Three thousand teen girls swarmed, cops lost control, record-label execs got cuffed up. The mania was palpable. The fear was in all of our eyes. And, as Bieber continued touching the people, the pattern would repeat: Malls the nation over would see tears, pain, heartbreak, and destruction wherever JB showed. The riots were strung together, like oh so many candy beads on a candy necklace.
Then, blessedly, came the Great Lull.
As Bieber fans matured, and gained some perspective, they stopped trying to stomp one another to death. They receded calmly behind the barricades, no longer willing to tear out limbs to smell Justin’s hair. The malls were again — thank you, Jesus — free from mass stampeding. Many modern historians compared the calm that followed to Western Europe after the Peace of Westphalia.
But now, all is once again lost. Perhaps craving the thrills of the chaos he once incited with as little as a flick of his bony wrists, young Bieber has relapsed back into havoc-wreaking, and in all-new, terrifying forms: He’s blitzing down Miami streets, he’s pummeling the backs of innocent limo driver’s heads, he’s even beating those tiny little fists into the chest of his very own ex–Israeli Army security guards. But, to date, World War Bieber (WMBieber? The Biebonic Plague? The French and Indian and Bieber War?) has remained ground-based. Now, though? The man is airborne. God save us all.
Says NBC News, “Justin Bieber and his father were ‘extremely abusive’ to a flight attendant as their private jet flew from Canada to New Jersey on Friday, forcing her to take refuge in the cockpit.” Also, the plane “was so full of marijuana smoke that the pilots were forced to wear oxygen masks … so that they wouldn’t risk inhaling marijuana and failing any subsequent drug test, which would put their licenses at risk.” When the plane landed in Jersey, it was greeted by DEA, Customs and Border Protection agents, and cops, along with drug-sniffing dogs who “sat down as they walked around the plane, meaning the dogs were alerting handlers to the possible presence of drugs.” Just to make sure you caught that: The dogs. Sat. Down.

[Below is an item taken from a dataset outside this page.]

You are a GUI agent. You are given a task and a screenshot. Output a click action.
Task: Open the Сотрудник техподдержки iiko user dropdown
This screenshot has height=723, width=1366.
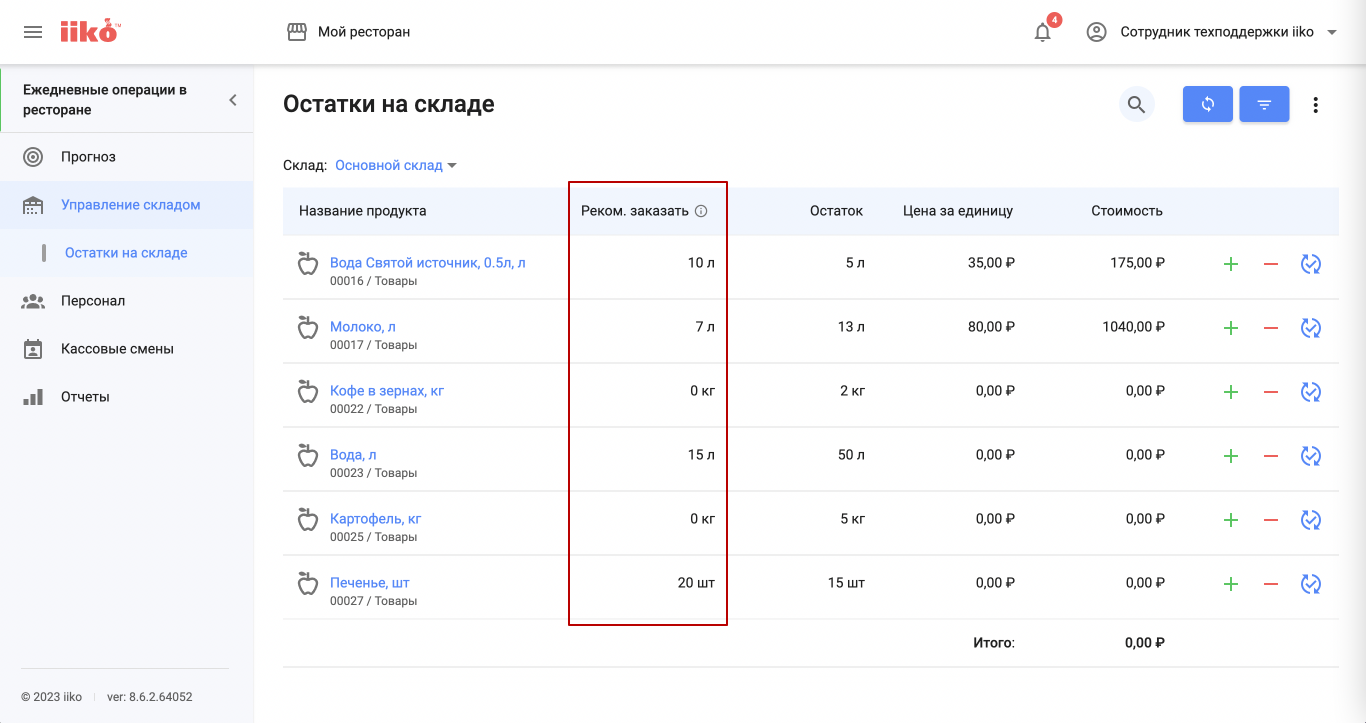pos(1212,32)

Ultimately, two things quelled the authorities: No one on the plane’s staff was willing to press charges; and, while police found what they believe to be drug receptacles, there were no drugs in them. Clearly, the Bieber team was able to strike terror into the hearts of those poor flight attendants, making them quickly clam up in fear of swift and brutal reprisals. Meanwhile, they were also alert enough to smoke all their weed before touching down. In the name of all that is holy: This little burgeoning criminal mastermind is only getting stronger.
First, it was the malls. Then it was the limos, then the house parties, then the streets. Now, it’s the all too unfriendly skies. Before this goes too far, we beseech you, FAA: Declare all of America a Bieber no-fly zone.